On Friday, January 29, President Obama announced details of his Small Business Jobs and Wages Tax Cut, one of his new proposals to create American jobs by lowering the costs of hiring workers.  If passed by Congress, this proposal will give small business – the traditional engine of job creation in the United States – a tax cut for new hiring.  It will also provide tax incentives for those businesses that expand wages for their employees.  Key provisions of the President’s proposal include:

  • Businesses will receive a $5,000 tax credit for every net new employee that they employ in 2010.  The total amount of the credit for any one firm will be capped at $500,000, to ensure that the majority of the benefit is targeted at small businesses.  Start-ups will be eligible for half of the tax credit.
  • Small businesses that increase wages or hours for their existing employees will be reimbursed for the Social Security payroll taxes they pay on real increases in their payrolls.  This bonus would not apply to wage increases above the current taxable maximum of $106,800.
  • Firms will be able to claim the credit on a quarterly basis.  This will get money out to businesses quickly, and provide an early incentive to hire and increase payrolls.
  • Nonprofit groups will be eligible for full credit.  Even though they are exempt from income tax, nonprofits would qualify because the credits will be applied to federal payroll taxes that these employers pay on behalf of their employees.

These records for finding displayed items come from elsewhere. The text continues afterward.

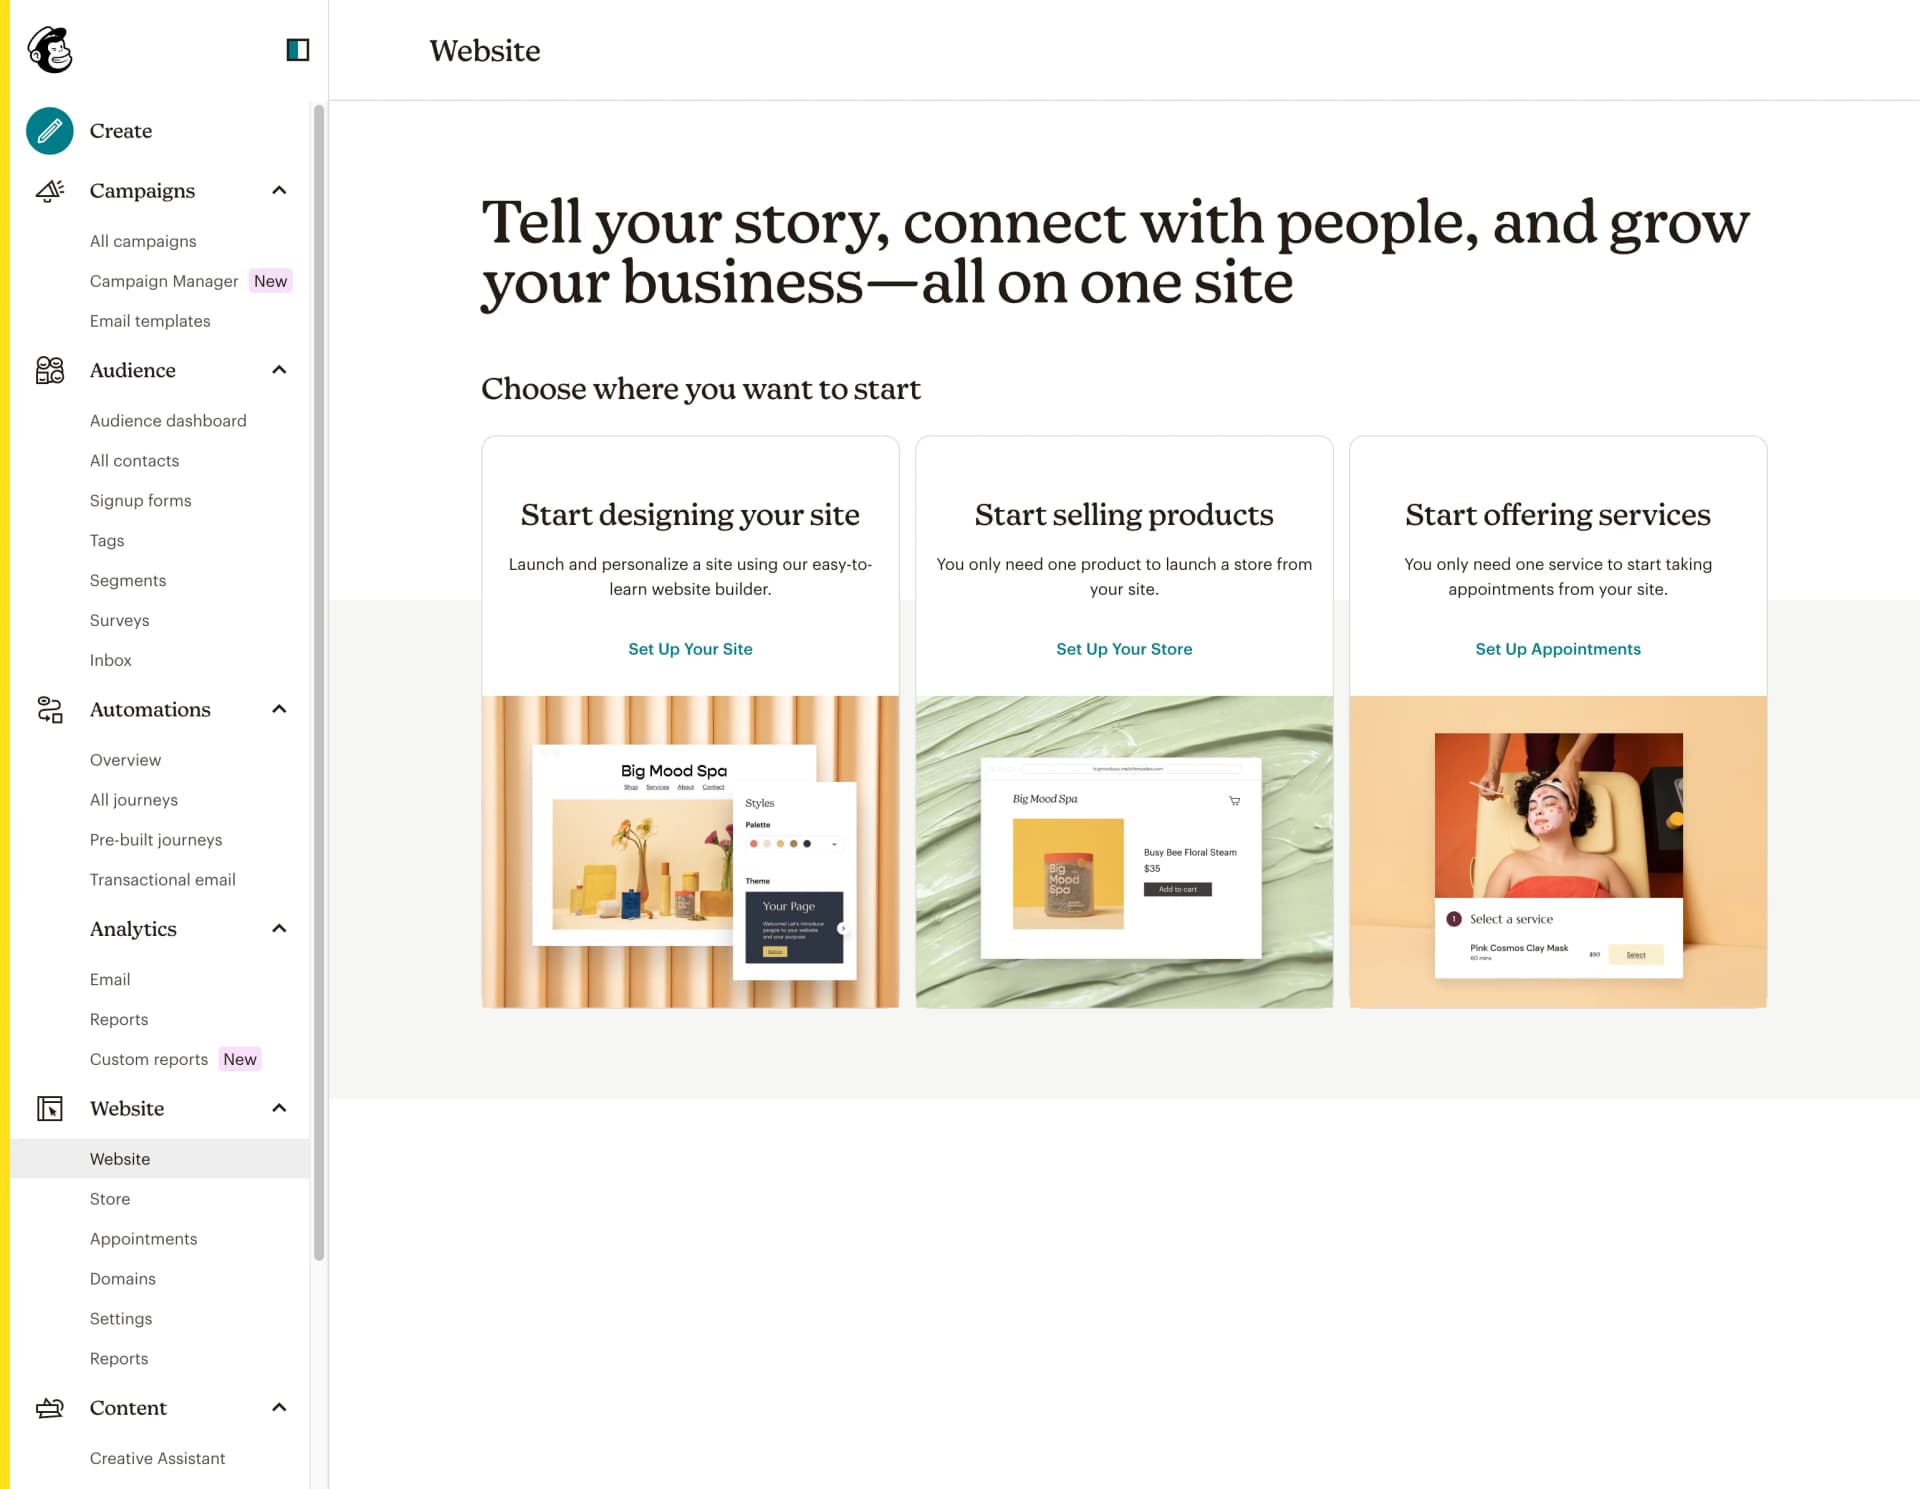The width and height of the screenshot is (1920, 1489).
Task: Click the Create pencil icon
Action: [50, 131]
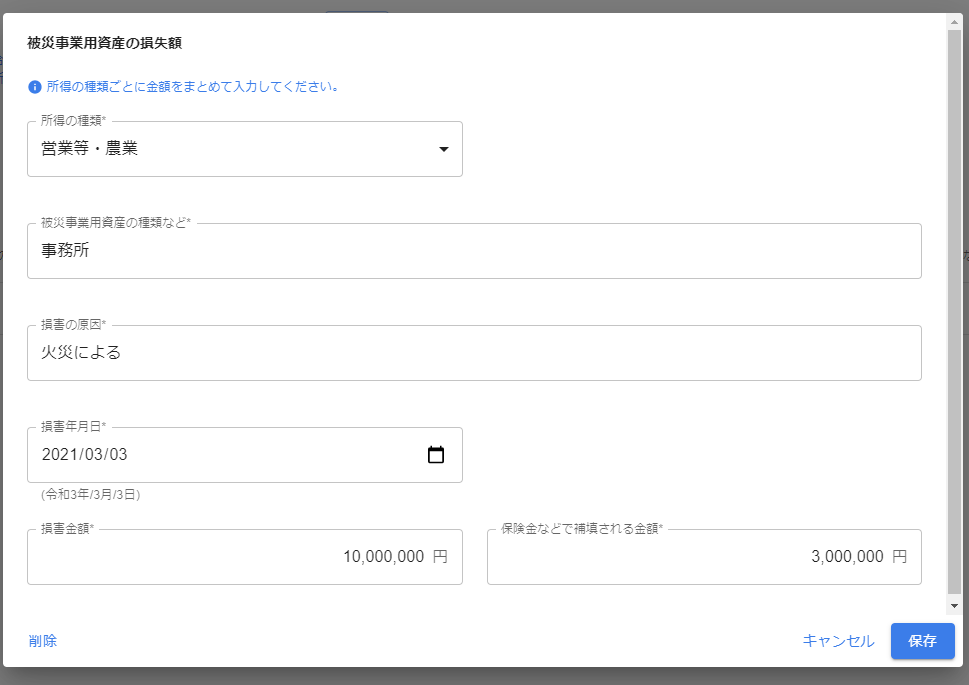Click the 損害金額 amount field
969x685 pixels.
pyautogui.click(x=245, y=557)
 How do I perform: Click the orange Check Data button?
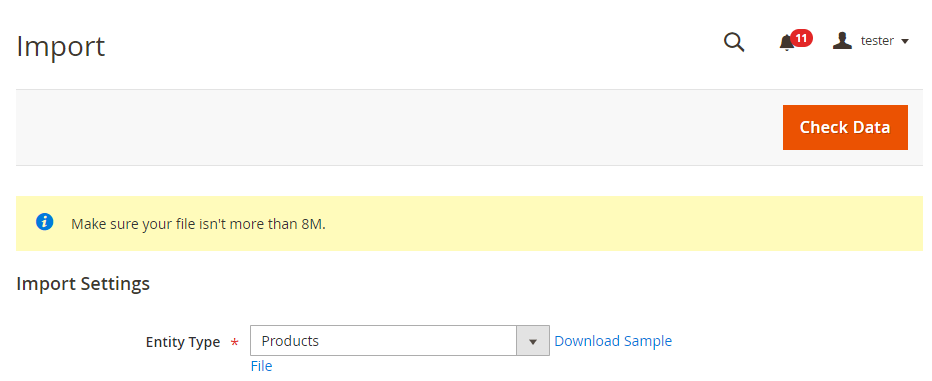pos(845,127)
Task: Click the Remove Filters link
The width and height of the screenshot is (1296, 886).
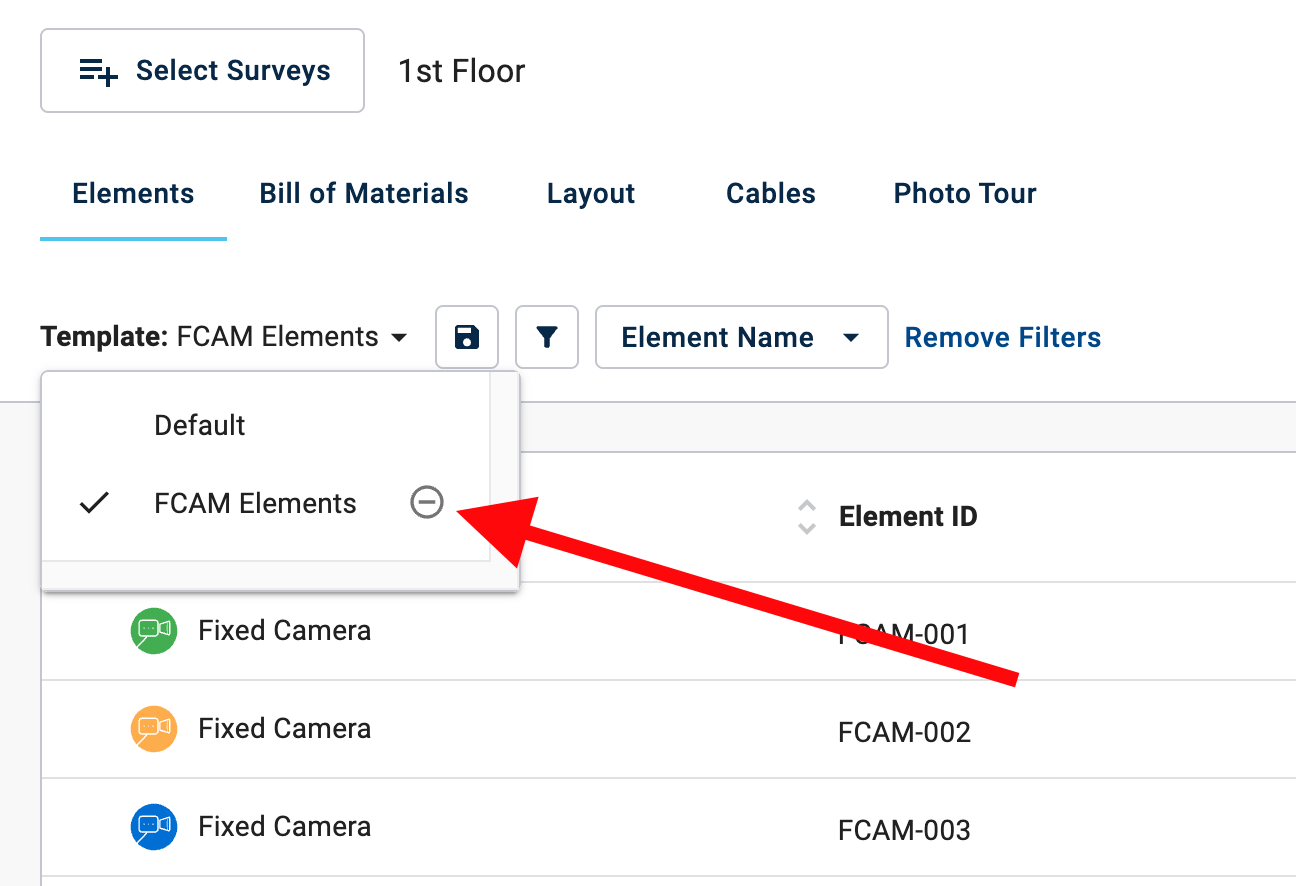Action: coord(1002,337)
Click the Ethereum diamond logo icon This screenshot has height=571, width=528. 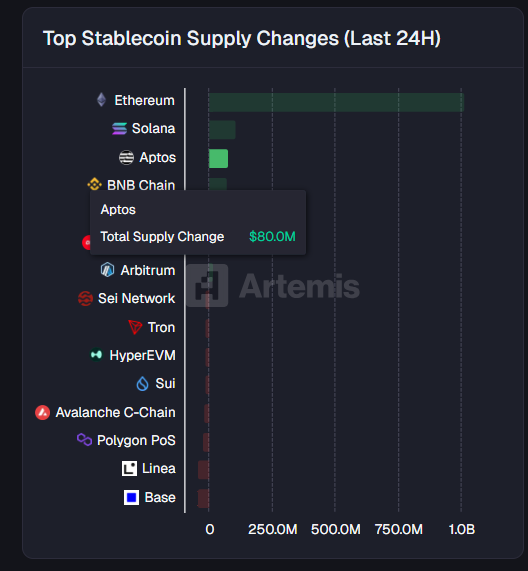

If Congress enacts the plan, more than one million small businesses would stand to benefit, at an estimated cost of $33 billion. The funds would come from the Troubled Asset Relief Program (TARP), which was passed in 2008 to bail out banks and other financial institutions, but still has billions of dollars left over.

State of the Union

In his State of the Union speech, President Obama also announced that he’s “proposing that [the federal government] take $30 billion of the money Wall Street banks have repaid and use it to help community banks give small businesses the credit they need to stay afloat.”  While specifics for this plan have yet to be formally announced, the hope is that this type of funding will compel smaller, local banks to lend the financial capital desperately needed by so many small business owners.  If lenders’ criteria were concurrently relaxed to make this capital accessible, small business owners may be better positioned to take advantage of this funding, as well as the aforementioned tax credit.

2011 Budget

Finally, the President’s proposed Fiscal Year 2011 Budget, released on February 1st, seeks to help entrepreneurs and small businesses build new enterprises that lead to new jobs and economic growth.  As many of the readers of this publication have likely experienced, one of the lingering difficulties of the recession is that it is difficult to access the capital needed to operate, grow, and create new jobs.  That is why the federal budget proposed by President Obama includes the following:

  •  $165 million in subsidy costs to support $17.5 billion in Small Business Administration 7(a) loan guarantees that will help small businesses operate and expand.
  • An increase in the maximum 7(a) loan size from $2 million to $5 million.  This is SBA’s primary and most flexible loan program, with financing guaranteed for a variety of general business purposes. It is designed for start-up and existing small businesses, and is delivered through commercial lending institutions.
  • Incentives for additional investment.  As another aspect of his jobs plan, the President is proposing an additional year of allowing companies (large and small) to immediately deduct 50 percent of their qualifying investments, a step that will lower the cost of making investments today, encouraging job creation today and innovation for tomorrow.
  • Enhanced small business expensing.  The Recovery Act allows small businesses to immediately write off up to $250,000 of qualified investment in 2008 and 2009, providing an immediate tax incentive to invest in plants and equipment and create jobs.  The President is proposing a one-year extension of this provision, which is estimated to cut small business taxes by over $1 billion in 2009 and 2010.
  • Elimination of small business capital gains.  The Recovery Act encourages investment in small businesses by excluding from taxation 75% of the capital gains for investors in small businesses who hold their investments for five years. This provision will save small business owners nearly $1 billion over 10 years. The President’s Budget proposes to completely eliminate the capital gains tax on small business stock.